PROBLEM DESCRIPTION:
Pictures aside, each entry has to be returned exactly as it stands.
═══ ENTRIES SUPPLIED
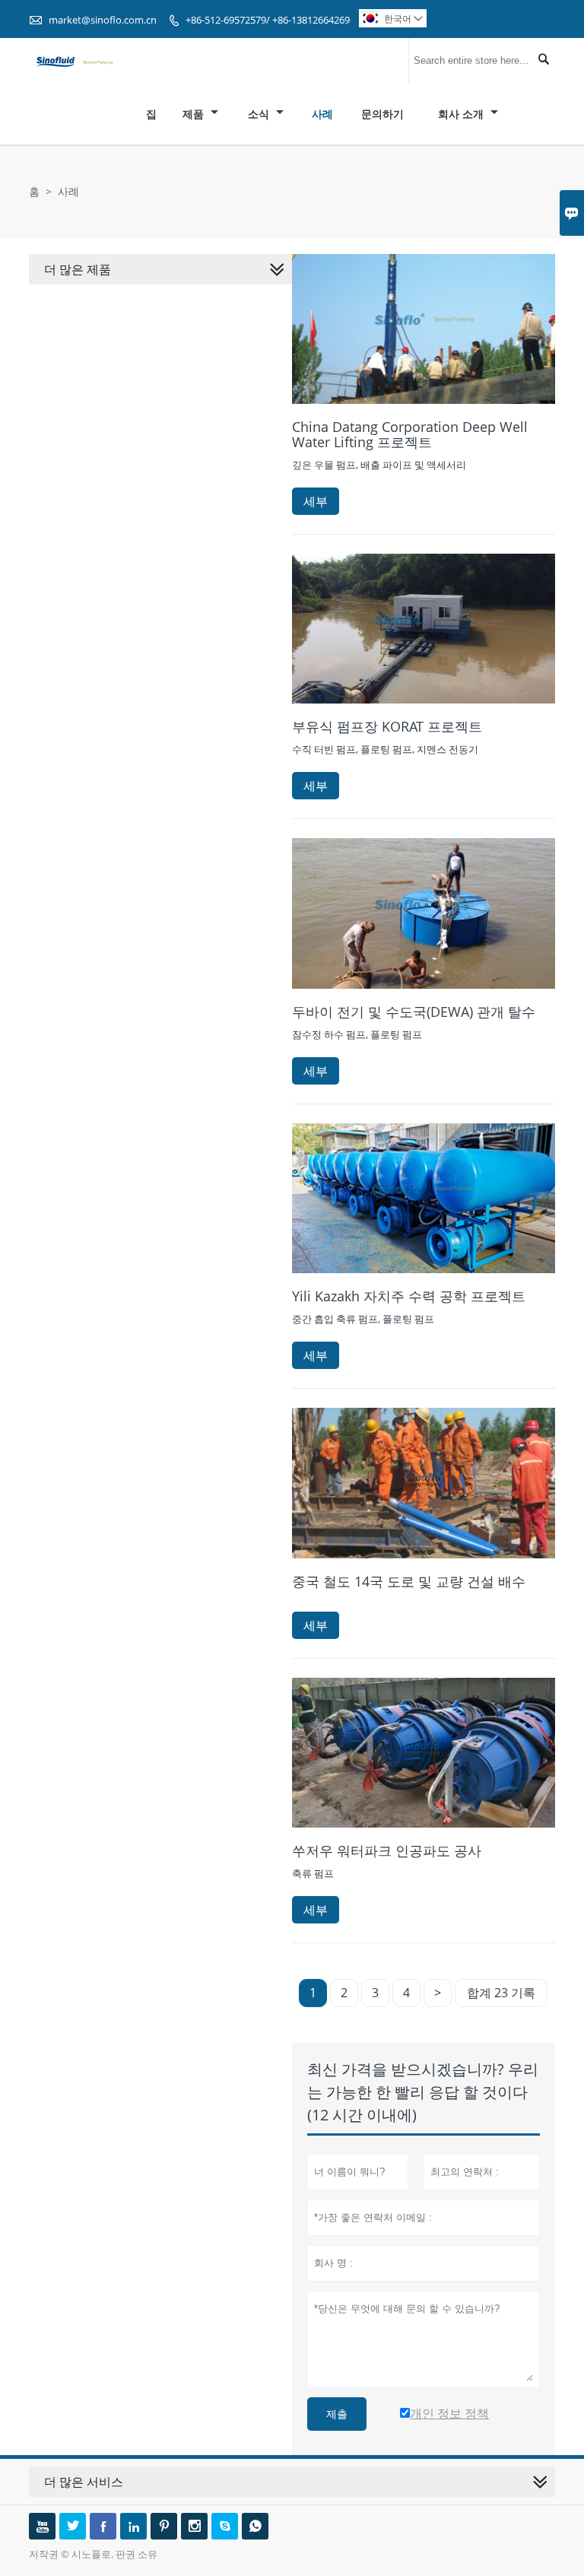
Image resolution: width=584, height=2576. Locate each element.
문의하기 (382, 113)
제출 (337, 2414)
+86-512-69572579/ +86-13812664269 (268, 20)
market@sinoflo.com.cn (103, 20)
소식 (260, 113)
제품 (194, 113)
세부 (315, 501)
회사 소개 (462, 113)
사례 (322, 113)
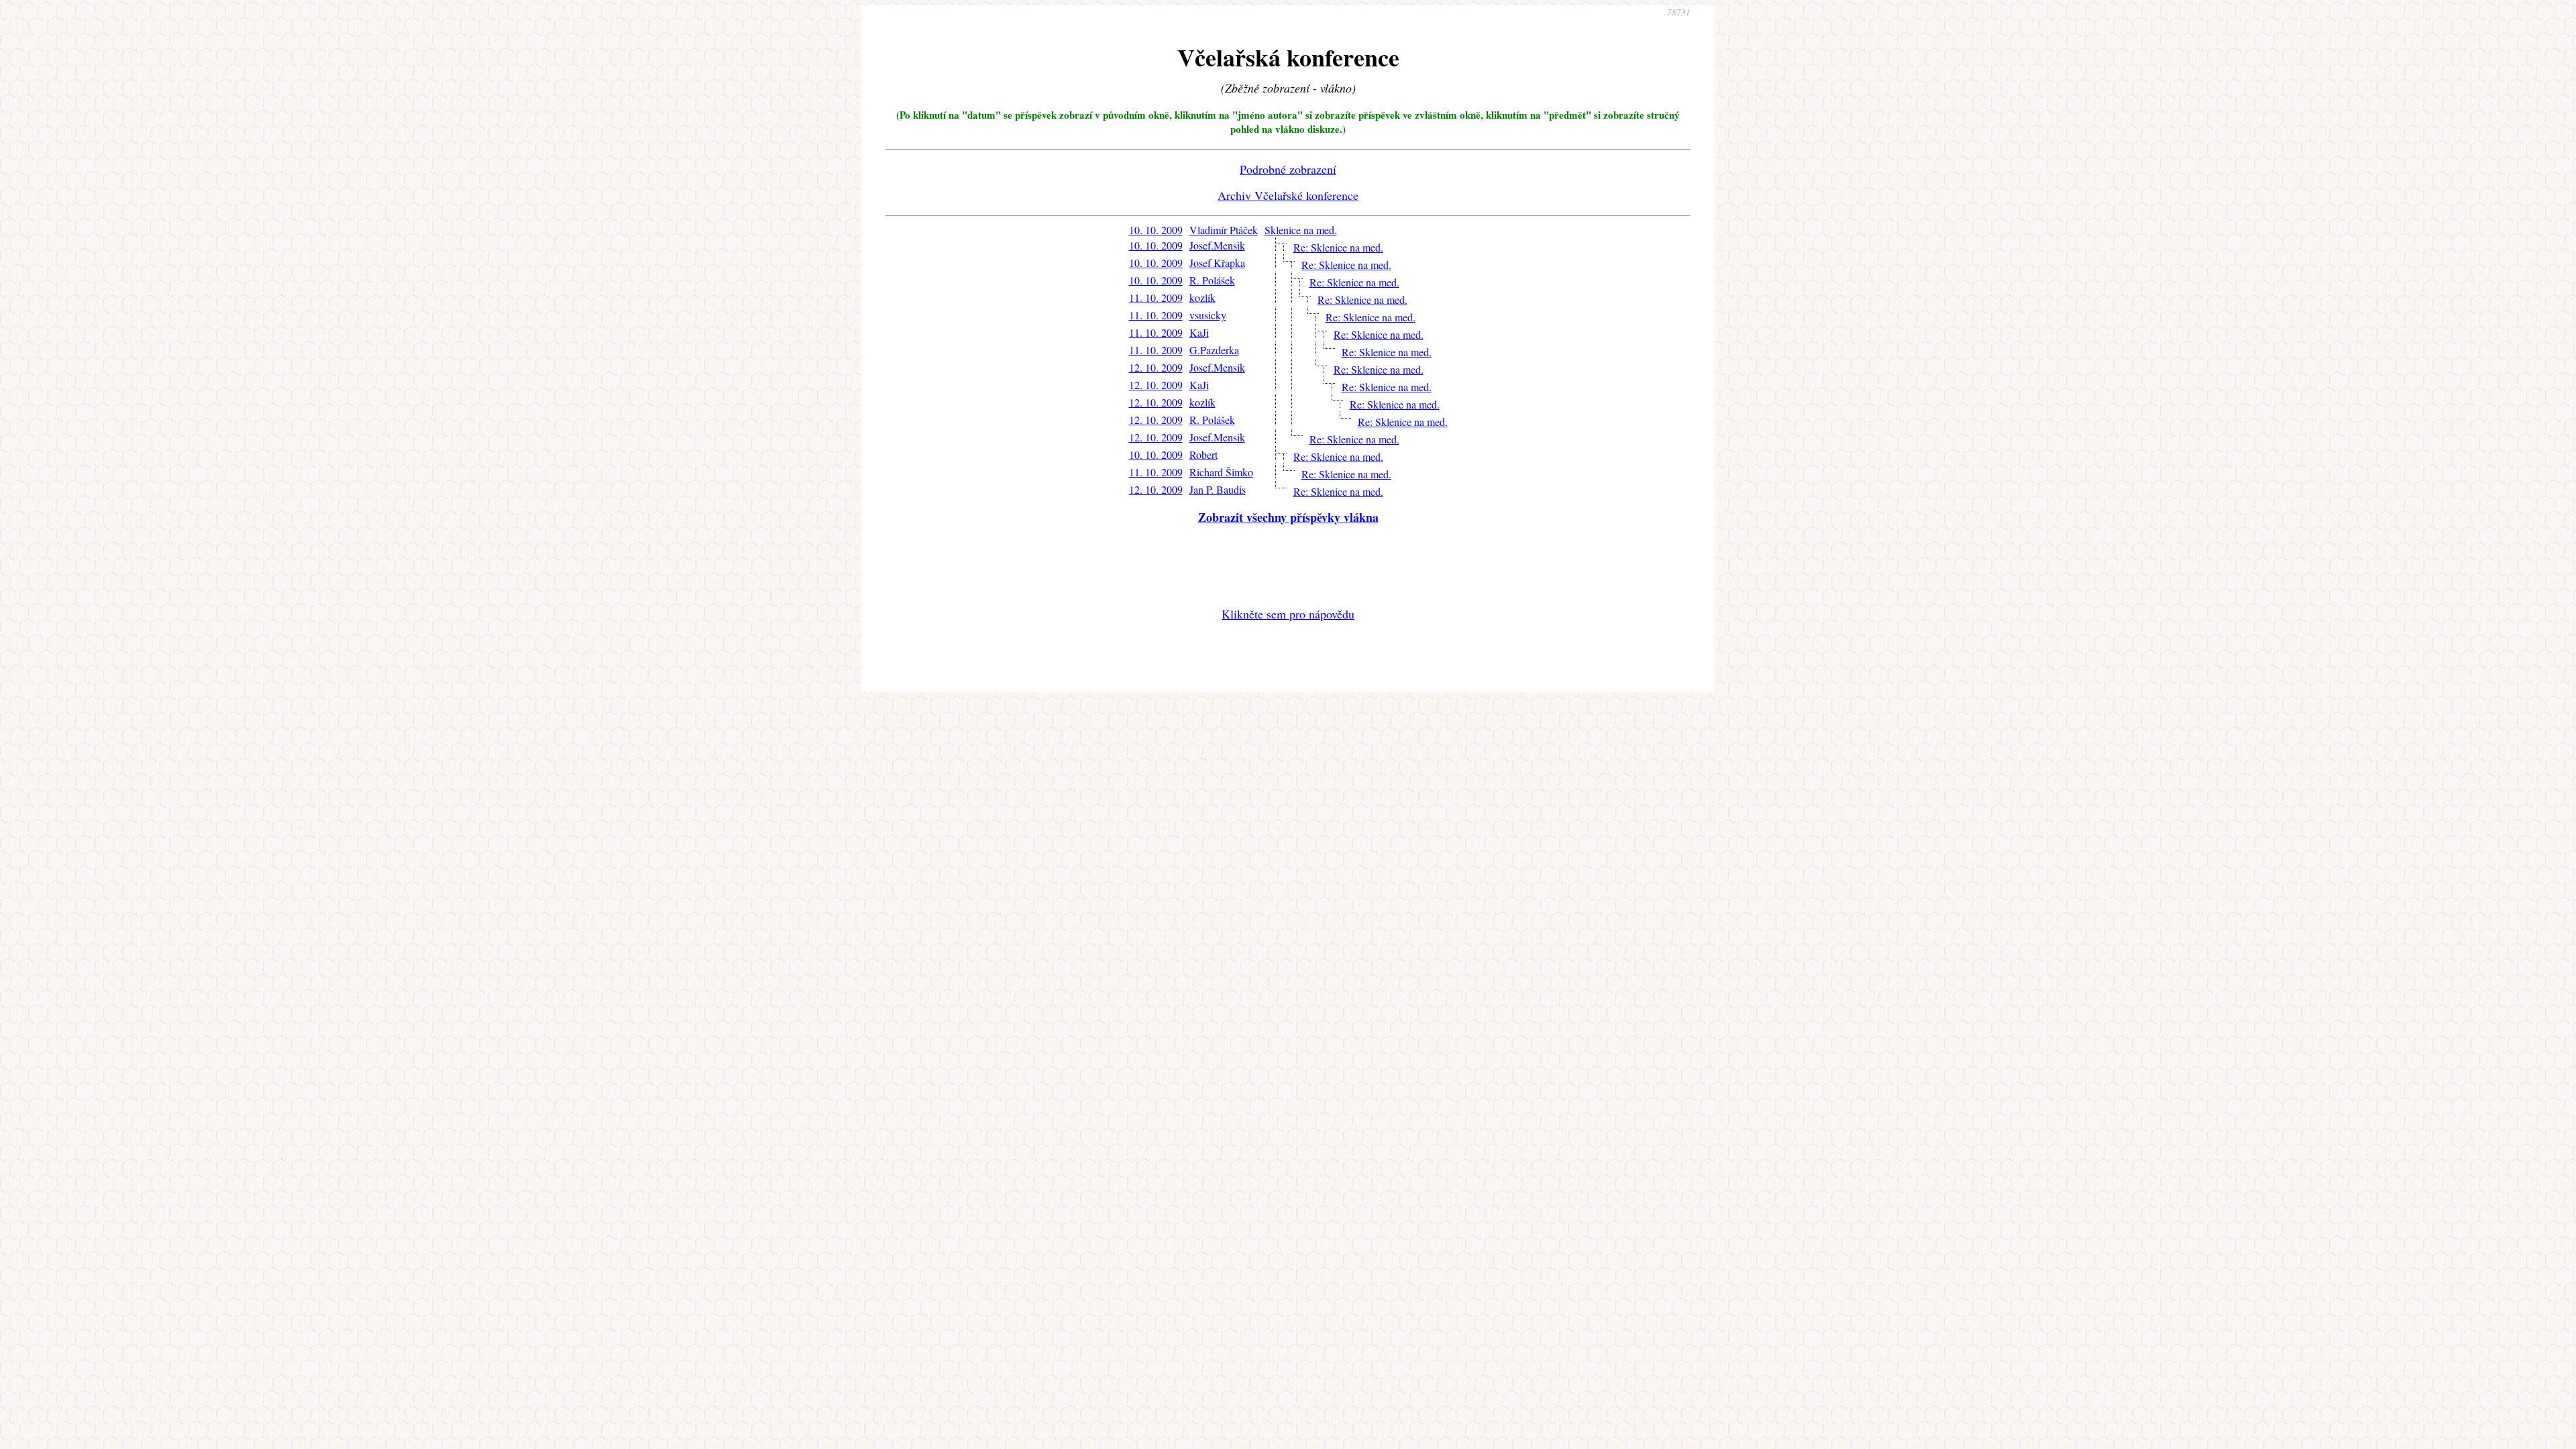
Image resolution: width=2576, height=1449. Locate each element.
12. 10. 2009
══════
EXERCISE OUTPUT:
Image resolution: width=584, height=2576. Locate each element.
문의하기 (382, 113)
제출 (337, 2414)
+86-512-69572579/ +86-13812664269 (268, 20)
market@sinoflo.com.cn (103, 20)
소식 (260, 113)
제품 (194, 113)
세부 (315, 501)
회사 소개 (462, 113)
사례 (322, 113)
Image resolution: width=2576, height=1449. Locate each element.
12. 10. 2009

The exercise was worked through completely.